Nordstrom’s surprising weakness in its full-price stores over the holidays may point to a wider issue affecting businesses catering to the affluent
By guest author Elizabeth Winkler from Wall Street Journal
Nordstrom has what might be called a high-class problem.
The retailer, which had been a bright spot in the retail sector, with customers flocking to both its luxury and discount divisions, unveiled disappointing holiday sales late on Tuesday. The company said it now projects diluted earnings per share for fiscal 2018 to fall at the lower end of its previously forecast range of USD 3.27 to USD 3.37.
Nordstrom saw weakness specifically in its full-price stores, where same-store sales rose by 0.3%. It will resort to promotions to unload the excess inventory.
Investors sent Nordstrom’s shares down by nearly 5 % on Wednesday, January 16, 2019.

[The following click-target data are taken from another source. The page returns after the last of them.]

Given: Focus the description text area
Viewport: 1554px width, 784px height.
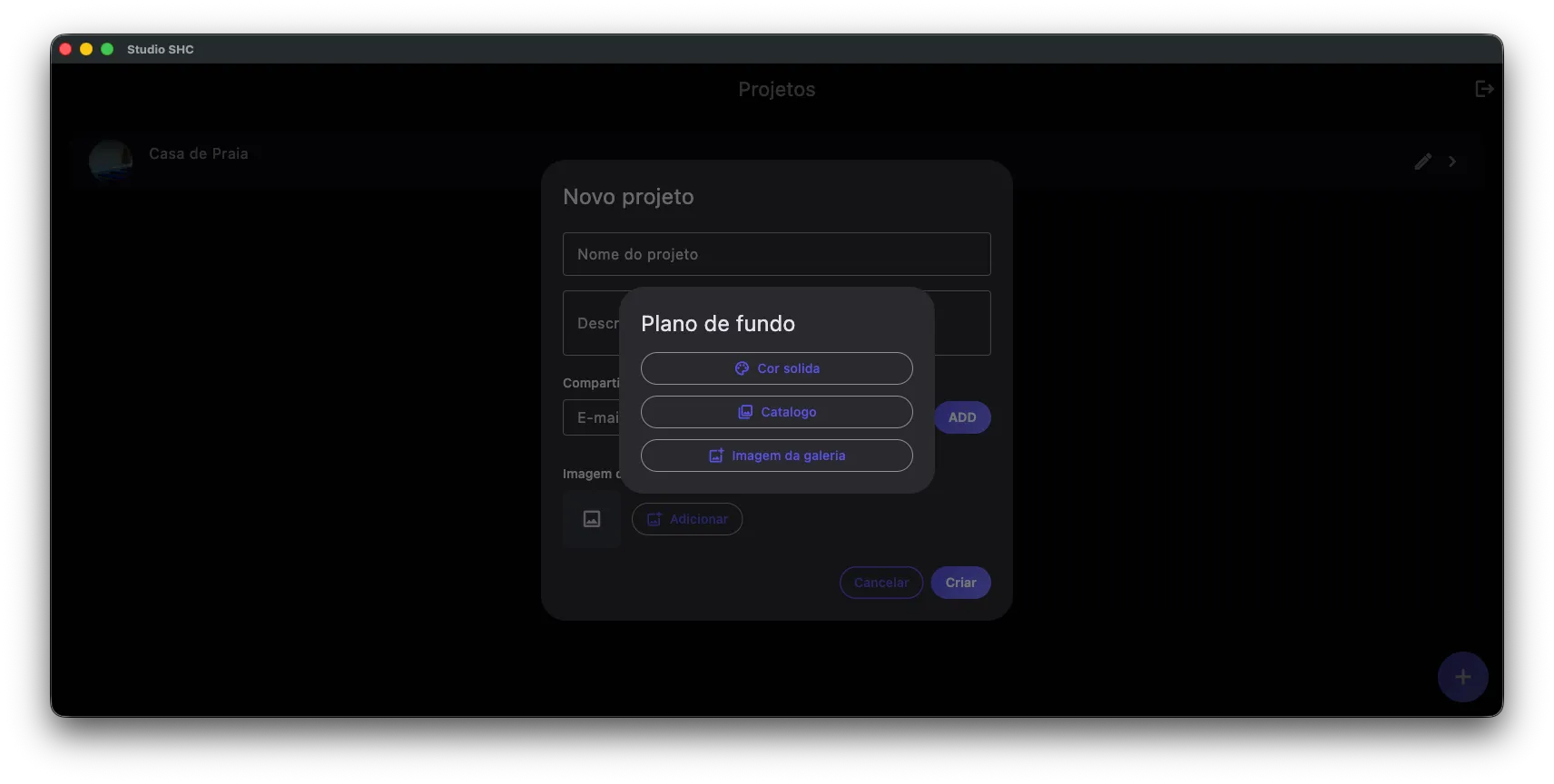Looking at the screenshot, I should 776,323.
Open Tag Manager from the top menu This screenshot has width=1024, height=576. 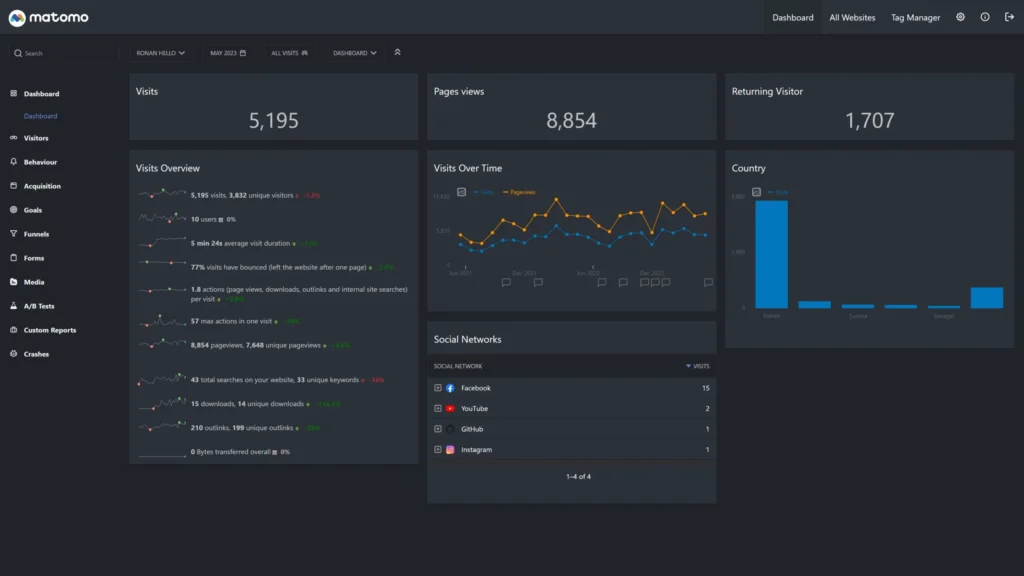coord(915,17)
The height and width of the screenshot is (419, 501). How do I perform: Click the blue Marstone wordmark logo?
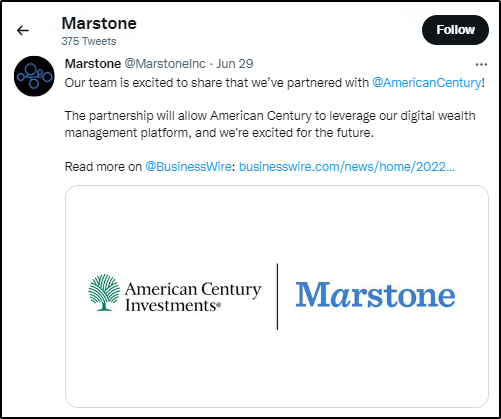click(375, 294)
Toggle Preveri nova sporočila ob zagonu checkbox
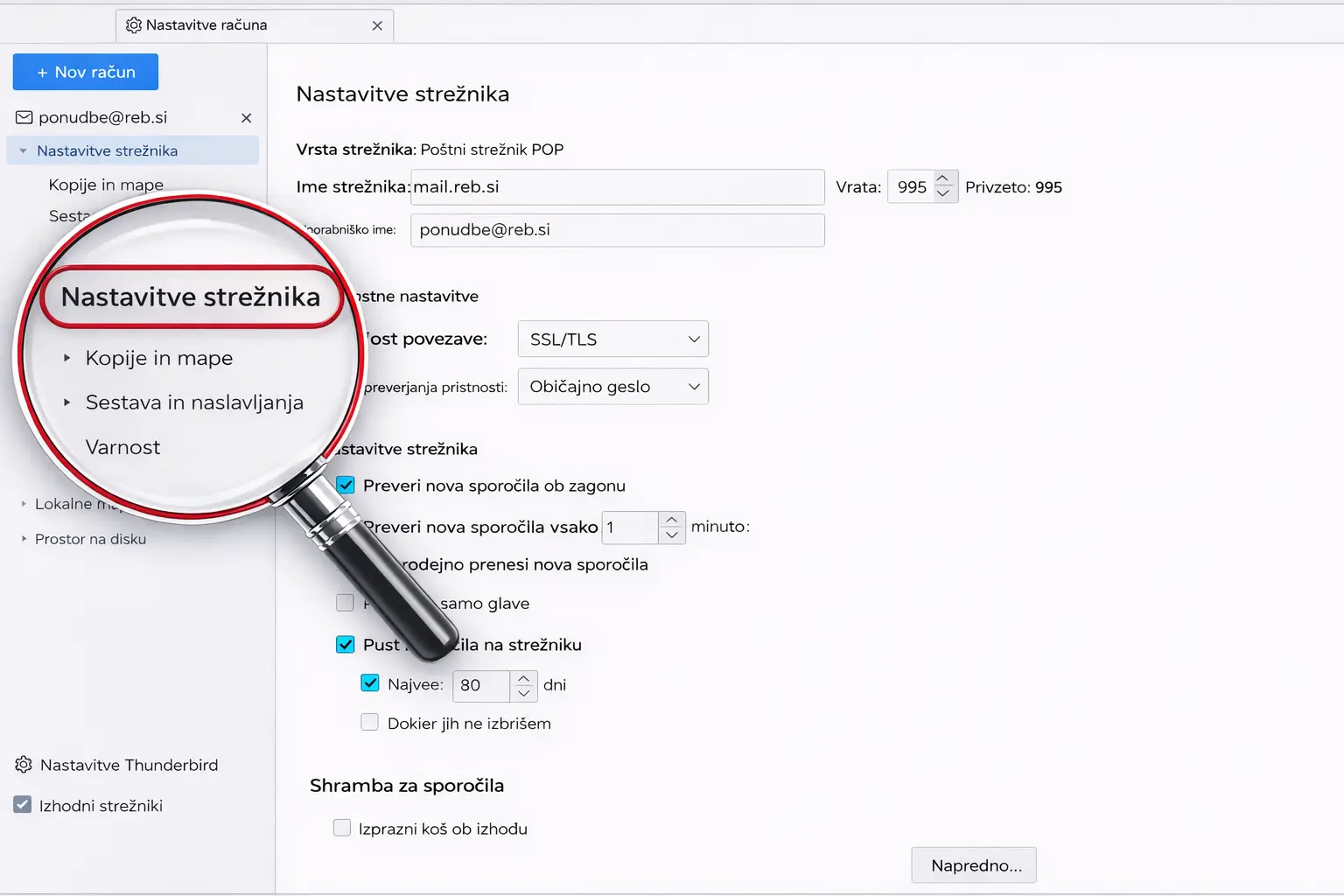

A 3.9 % rise in same-store sales in Nordstrom’s off-price stores, on par with performance earlier in the year, did not provide much post-holiday cheer. There are good reasons for this: Last year, retailers were able to hide excess inventory in their off-price divisions, says Simeon Siegel, a retail analyst at Nomura Securities. Now all that inventory that was diverted to off-price channel is catching up with them.
More worrying, the wealth effect seems to have turned from friend to foe for Nordstrom and other companies. Wealthy people who own stocks spend more when shares are rising and exercise caution during tumbles. As the stock market turned rocky toward the end of 2018, these consumers—the sort of affluent Americans who shop at Nordstrom’s luxury division—might have decided to forgo extra purchases. The same could be seen with other companies catering to the same economic strata, such as Vail Resorts.
If the trend is seen more widely then this should be a warning for investors in other luxury retailers, too. Holiday sales at companies like Tiffany & Co. and Tapestry may not be everything investors hoped they would be.